- Text and element pointing rows
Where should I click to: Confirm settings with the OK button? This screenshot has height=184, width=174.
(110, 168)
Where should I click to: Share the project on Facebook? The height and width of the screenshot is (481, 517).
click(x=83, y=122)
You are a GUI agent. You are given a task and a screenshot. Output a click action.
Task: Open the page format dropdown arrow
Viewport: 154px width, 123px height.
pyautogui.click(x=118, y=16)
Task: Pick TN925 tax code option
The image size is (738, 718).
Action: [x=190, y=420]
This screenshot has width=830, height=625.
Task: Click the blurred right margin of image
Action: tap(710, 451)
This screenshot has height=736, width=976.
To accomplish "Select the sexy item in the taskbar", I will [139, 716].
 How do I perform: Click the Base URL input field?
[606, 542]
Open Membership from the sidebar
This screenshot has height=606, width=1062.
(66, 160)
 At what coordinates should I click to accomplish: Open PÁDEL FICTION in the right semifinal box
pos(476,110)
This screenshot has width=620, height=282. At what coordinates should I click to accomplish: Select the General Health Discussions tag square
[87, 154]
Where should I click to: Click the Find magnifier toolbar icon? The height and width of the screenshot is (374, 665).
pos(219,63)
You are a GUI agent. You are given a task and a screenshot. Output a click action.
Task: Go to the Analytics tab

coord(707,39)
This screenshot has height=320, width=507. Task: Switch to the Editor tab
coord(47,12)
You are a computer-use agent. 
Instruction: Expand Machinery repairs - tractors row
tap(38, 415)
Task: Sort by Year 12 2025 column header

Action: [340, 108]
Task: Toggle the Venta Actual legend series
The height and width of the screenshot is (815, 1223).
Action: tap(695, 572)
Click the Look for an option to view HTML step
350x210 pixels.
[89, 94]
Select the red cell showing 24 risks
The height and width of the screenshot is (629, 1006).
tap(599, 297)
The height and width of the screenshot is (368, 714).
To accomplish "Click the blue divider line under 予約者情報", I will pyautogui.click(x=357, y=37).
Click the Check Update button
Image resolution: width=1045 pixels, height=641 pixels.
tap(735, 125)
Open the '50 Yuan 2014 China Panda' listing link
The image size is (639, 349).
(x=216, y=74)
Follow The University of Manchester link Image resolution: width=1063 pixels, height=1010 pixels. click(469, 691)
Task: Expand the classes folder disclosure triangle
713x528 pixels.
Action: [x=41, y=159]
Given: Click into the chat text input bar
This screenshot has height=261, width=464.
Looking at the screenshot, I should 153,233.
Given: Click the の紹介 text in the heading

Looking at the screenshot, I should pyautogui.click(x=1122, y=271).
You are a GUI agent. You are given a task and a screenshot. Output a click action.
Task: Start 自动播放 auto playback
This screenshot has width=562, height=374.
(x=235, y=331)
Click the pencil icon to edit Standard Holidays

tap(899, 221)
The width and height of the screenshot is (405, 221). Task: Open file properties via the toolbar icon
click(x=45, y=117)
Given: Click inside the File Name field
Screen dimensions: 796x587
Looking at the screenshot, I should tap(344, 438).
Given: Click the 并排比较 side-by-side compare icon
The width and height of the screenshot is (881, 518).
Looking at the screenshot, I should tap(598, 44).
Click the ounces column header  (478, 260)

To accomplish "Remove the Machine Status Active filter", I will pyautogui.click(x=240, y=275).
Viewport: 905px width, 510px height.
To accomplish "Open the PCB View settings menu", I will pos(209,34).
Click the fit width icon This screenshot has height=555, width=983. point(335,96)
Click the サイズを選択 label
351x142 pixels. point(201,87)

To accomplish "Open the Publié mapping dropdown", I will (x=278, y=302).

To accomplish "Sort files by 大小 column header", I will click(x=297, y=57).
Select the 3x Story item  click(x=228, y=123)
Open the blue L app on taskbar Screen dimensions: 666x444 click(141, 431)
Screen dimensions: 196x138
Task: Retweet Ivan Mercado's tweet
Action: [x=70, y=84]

- What the exercise asks
Rewrite all the rows above, substituting "Screenshot height and width:" for each occurrence of "The height and width of the screenshot is" and leaving everything else unchanged.

- The reply
Where should I click to: Confirm settings with the OK button? This screenshot has height=184, width=174.
(110, 168)
Where should I click to: Share the project on Facebook? Screenshot height and width: (481, 517).
click(x=83, y=122)
You are a GUI agent. You are given a task and a screenshot. Output a click action.
Task: Open the page format dropdown arrow
Viewport: 154px width, 123px height.
pyautogui.click(x=118, y=16)
Task: Pick TN925 tax code option
The image size is (738, 718).
Action: [x=190, y=420]
This screenshot has width=830, height=625.
Task: Click the blurred right margin of image
Action: tap(710, 451)
This screenshot has height=736, width=976.
To accomplish "Select the sexy item in the taskbar", I will [139, 716].
 How do I perform: Click the Base URL input field?
[606, 542]
Open Membership from the sidebar
This screenshot has height=606, width=1062.
(66, 160)
 At what coordinates should I click to accomplish: Open PÁDEL FICTION in the right semifinal box
pos(476,110)
This screenshot has width=620, height=282. At what coordinates should I click to accomplish: Select the General Health Discussions tag square
[87, 154]
Where should I click to: Click the Find magnifier toolbar icon? Screenshot height and width: (374, 665).
pos(219,63)
You are a GUI agent. You are given a task and a screenshot. Output a click action.
Task: Go to the Analytics tab

coord(707,39)
This screenshot has height=320, width=507. Task: Switch to the Editor tab
coord(47,12)
You are a computer-use agent. 
Instruction: Expand Machinery repairs - tractors row
tap(38, 415)
Task: Sort by Year 12 2025 column header

Action: [340, 108]
Task: Toggle the Venta Actual legend series
Screenshot height and width: (815, 1223).
Action: tap(695, 572)
Click the Look for an option to view HTML step
350x210 pixels.
[89, 94]
Select the red cell showing 24 risks
Screenshot height and width: (629, 1006).
tap(599, 297)
Screenshot height and width: (368, 714).
To accomplish "Click the blue divider line under 予約者情報", I will pyautogui.click(x=357, y=37).
Click the Check Update button
Image resolution: width=1045 pixels, height=641 pixels.
tap(735, 125)
Open the '50 Yuan 2014 China Panda' listing link
The image size is (639, 349).
(x=216, y=74)
Follow The University of Manchester link Image resolution: width=1063 pixels, height=1010 pixels. click(469, 691)
Task: Expand the classes folder disclosure triangle
713x528 pixels.
Action: [x=41, y=159]
Given: Click into the chat text input bar
This screenshot has height=261, width=464.
Looking at the screenshot, I should 153,233.
Given: Click the の紹介 text in the heading

Looking at the screenshot, I should pyautogui.click(x=1122, y=271).
You are a GUI agent. You are given a task and a screenshot. Output a click action.
Task: Start 自动播放 auto playback
This screenshot has width=562, height=374.
(x=235, y=331)
Click the pencil icon to edit Standard Holidays

tap(899, 221)
The width and height of the screenshot is (405, 221). Task: Open file properties via the toolbar icon
click(x=45, y=117)
Given: Click inside the File Name field
Screen dimensions: 796x587
Looking at the screenshot, I should tap(344, 438).
Given: Click the 并排比较 side-by-side compare icon
The width and height of the screenshot is (881, 518).
Looking at the screenshot, I should tap(598, 44).
Click the ounces column header  (478, 260)

To accomplish "Remove the Machine Status Active filter", I will pyautogui.click(x=240, y=275).
Viewport: 905px width, 510px height.
To accomplish "Open the PCB View settings menu", I will pos(209,34).
Click the fit width icon This screenshot has height=555, width=983. point(335,96)
Click the サイズを選択 label
351x142 pixels. point(201,87)

To accomplish "Open the Publié mapping dropdown", I will (x=278, y=302).

To accomplish "Sort files by 大小 column header", I will click(x=297, y=57).
Select the 3x Story item  click(x=228, y=123)
Open the blue L app on taskbar Screen dimensions: 666x444 click(141, 431)
Screen dimensions: 196x138
Task: Retweet Ivan Mercado's tweet
Action: [x=70, y=84]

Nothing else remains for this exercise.